**REQUIREMENT:**
Could you copy every record below exactly as it stands?

**RECORDS SHOWN:**
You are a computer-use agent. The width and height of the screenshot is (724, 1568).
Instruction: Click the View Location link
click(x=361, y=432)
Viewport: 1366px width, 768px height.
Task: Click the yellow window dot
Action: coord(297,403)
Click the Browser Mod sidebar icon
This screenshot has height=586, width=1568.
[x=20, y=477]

**ANSWER BOX:**
You are a computer-use agent. The width and height of the screenshot is (724, 1568).
Instruction: Click the View Location link
click(x=361, y=432)
Viewport: 1366px width, 768px height.
Task: Click the yellow window dot
Action: coord(297,403)
Click the Browser Mod sidebar icon
This screenshot has height=586, width=1568.
[x=20, y=477]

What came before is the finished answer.